说到这,苏然叹了口气,看向一脸惨白的朱标:

“大哥,说句心里话,也就是那太子朱标命好,有个这么护犊子的爹。”

“但是啊……”

苏然摇了摇头,脸上露出一种极其复杂的表情,似是怜悯,似是嘲讽:

“这老朱也不想想。”

“他这种杀法,损的是大明的元气,折的是他朱家的阴德!”

“人在做,天在看。
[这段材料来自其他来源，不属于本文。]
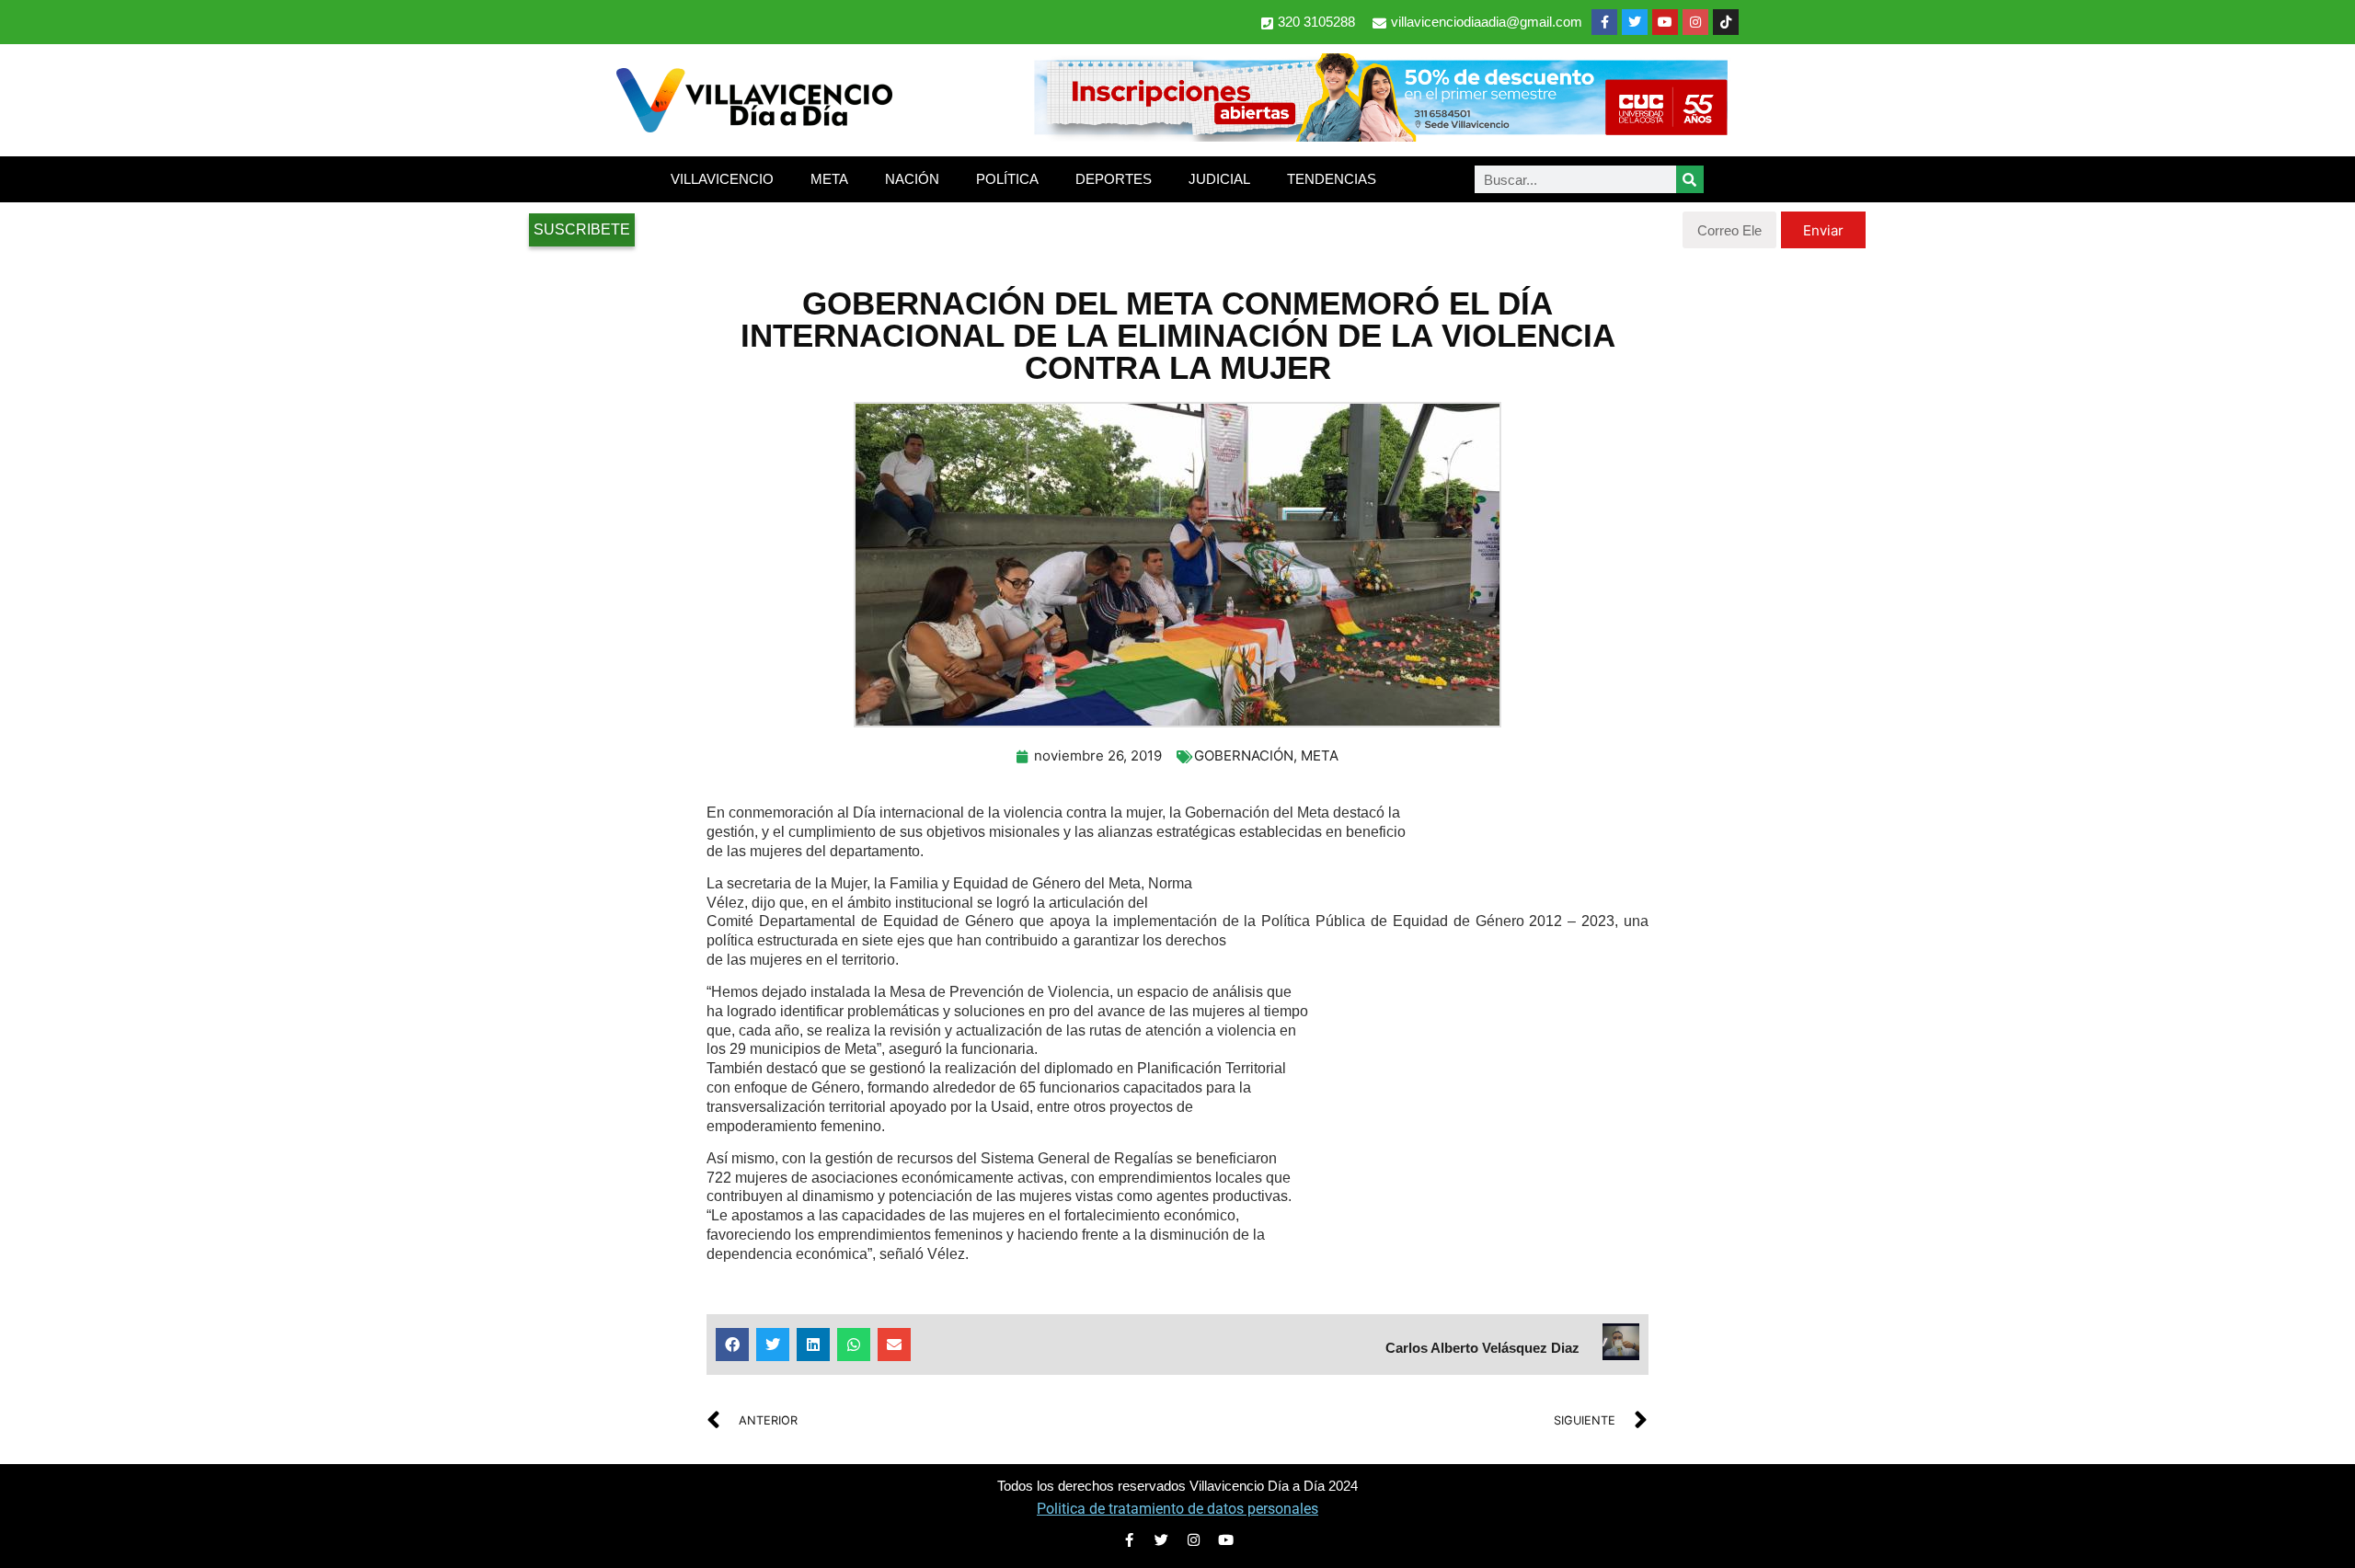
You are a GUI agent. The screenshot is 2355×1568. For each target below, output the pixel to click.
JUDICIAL (1219, 179)
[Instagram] (1695, 22)
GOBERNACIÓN (1243, 755)
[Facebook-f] (1604, 22)
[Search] (1690, 179)
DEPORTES (1113, 179)
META (829, 179)
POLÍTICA (1007, 179)
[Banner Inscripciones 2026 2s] (1380, 136)
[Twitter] (1635, 22)
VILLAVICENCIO (722, 179)
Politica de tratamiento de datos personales (1177, 1508)
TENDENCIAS (1331, 179)
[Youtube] (1665, 22)
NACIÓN (912, 179)
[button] (732, 1344)
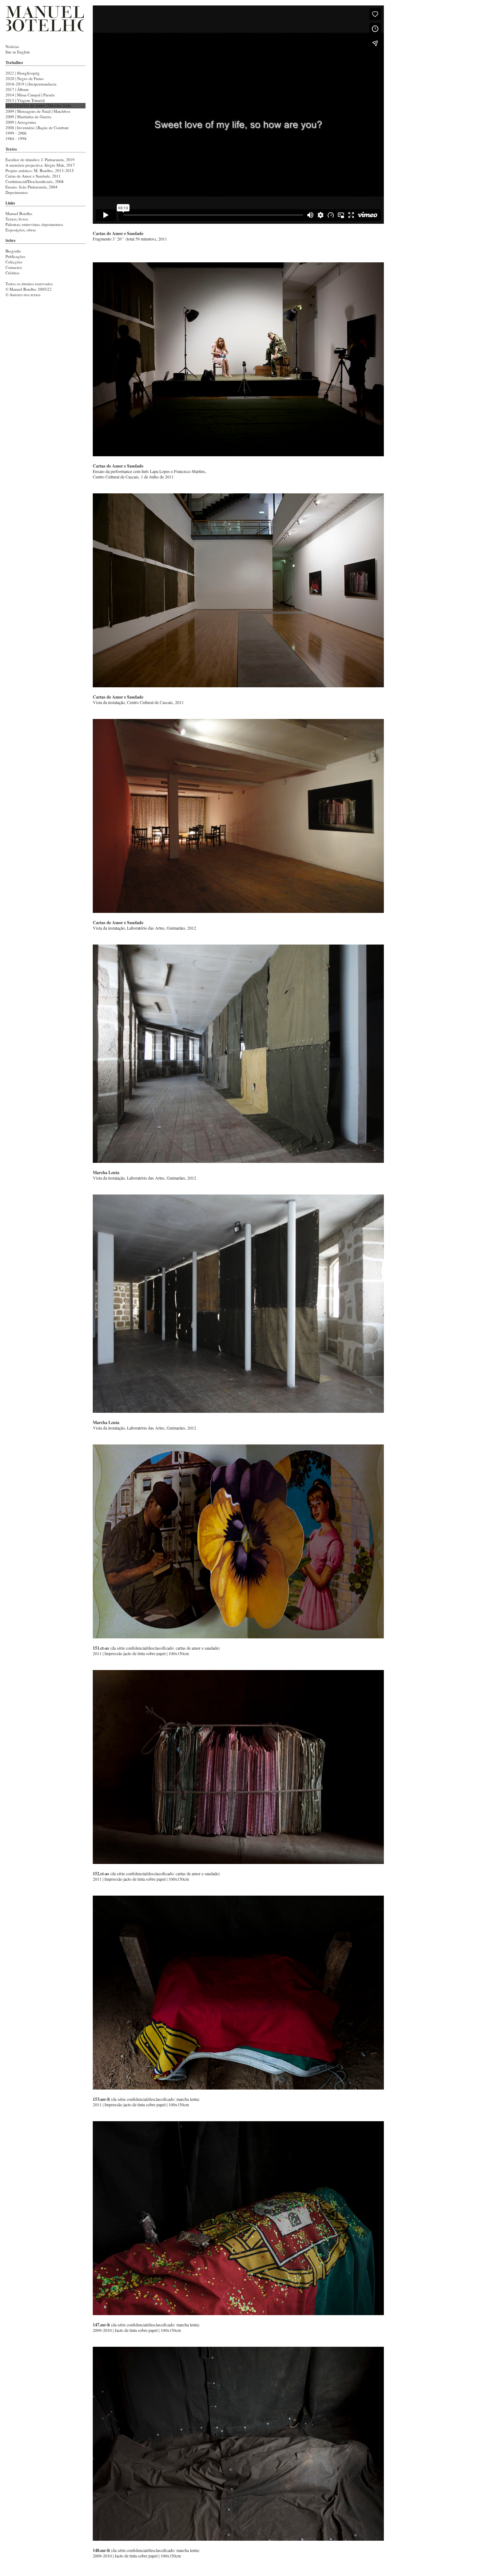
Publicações (15, 256)
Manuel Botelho (18, 213)
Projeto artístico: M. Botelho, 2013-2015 (39, 170)
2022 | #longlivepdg (22, 73)
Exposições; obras (20, 229)
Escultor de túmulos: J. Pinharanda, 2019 (40, 159)
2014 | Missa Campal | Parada (30, 95)
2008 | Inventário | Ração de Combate (37, 127)
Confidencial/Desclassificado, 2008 (34, 181)
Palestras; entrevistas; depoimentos (34, 224)
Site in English (17, 52)
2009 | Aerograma (20, 122)
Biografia (13, 251)
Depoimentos (16, 192)
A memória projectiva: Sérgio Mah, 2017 (40, 165)
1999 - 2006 (16, 133)
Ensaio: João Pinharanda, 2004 (31, 187)
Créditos (12, 272)
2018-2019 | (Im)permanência (30, 84)
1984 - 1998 (16, 138)
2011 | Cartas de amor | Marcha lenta (38, 105)
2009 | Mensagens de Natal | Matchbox (38, 111)
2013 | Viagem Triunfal (25, 100)
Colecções (13, 262)
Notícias (12, 46)
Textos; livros (16, 219)
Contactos (13, 267)
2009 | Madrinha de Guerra (28, 116)
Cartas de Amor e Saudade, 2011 (33, 176)
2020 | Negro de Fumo (24, 78)
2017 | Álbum (17, 89)
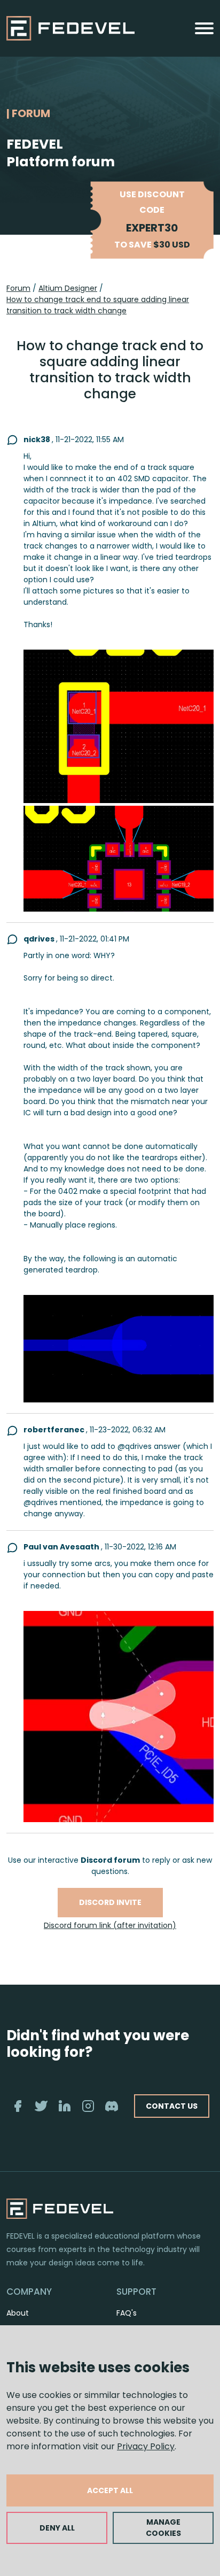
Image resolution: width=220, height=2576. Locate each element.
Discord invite (110, 1902)
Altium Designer (67, 288)
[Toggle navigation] (204, 28)
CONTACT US (172, 2106)
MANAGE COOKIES (163, 2528)
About (17, 2313)
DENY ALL (57, 2528)
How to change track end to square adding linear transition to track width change (97, 305)
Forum (18, 288)
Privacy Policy (146, 2446)
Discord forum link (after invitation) (110, 1925)
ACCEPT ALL (110, 2490)
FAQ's (126, 2313)
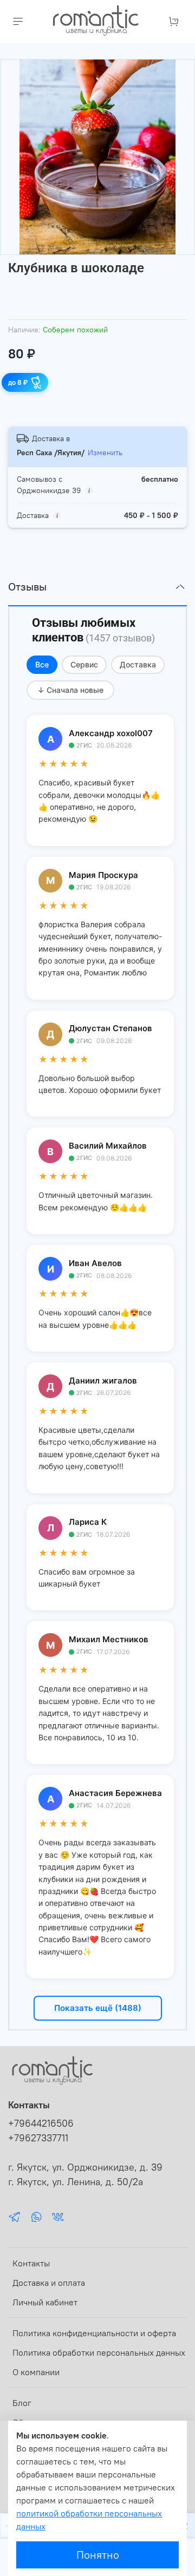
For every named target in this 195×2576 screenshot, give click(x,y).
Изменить (105, 452)
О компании (36, 2372)
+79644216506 (41, 2123)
”

“他朱元璋杀孽太重,这报应啊,迟早要落在他最亲近的人身上!”

“比如……那位被万民称颂的马皇后!”

咔嚓!

一声脆响彻底打破了雅间的死寂。

朱元璋手中的酒杯,被他生生捏成了齑粉!

白色的瓷片刺破了他的手掌,鲜血混合着酒水滴落,触目惊心。

龙有逆鳞,触之必死!

如果说刚才的嘲讽只是让朱元璋想杀人。

那么现在苏然提到的马皇后,直接触碰了朱元璋心中最后那一块绝对不可侵犯的圣地!

那是他的妹子!

是他相濡以沫、共患难的结发妻子!

这小子竟然诅咒妹子遭报应?

“小!杂!种!”

朱元璋猛地掀翻了面前的桌案,满桌的菜肴稀里哗啦碎了一地。

他如同此时窗外的惊雷一般,发出一声震耳欲聋的咆哮:

“咱今日若不把你剥皮实草,咱就不姓朱!!”

锃——!

寒光乍现。

朱元璋像是一头暴怒的雄狮,手持利刃,直接越过那一地的狼藉,朝着苏然的咽喉狠狠刺去!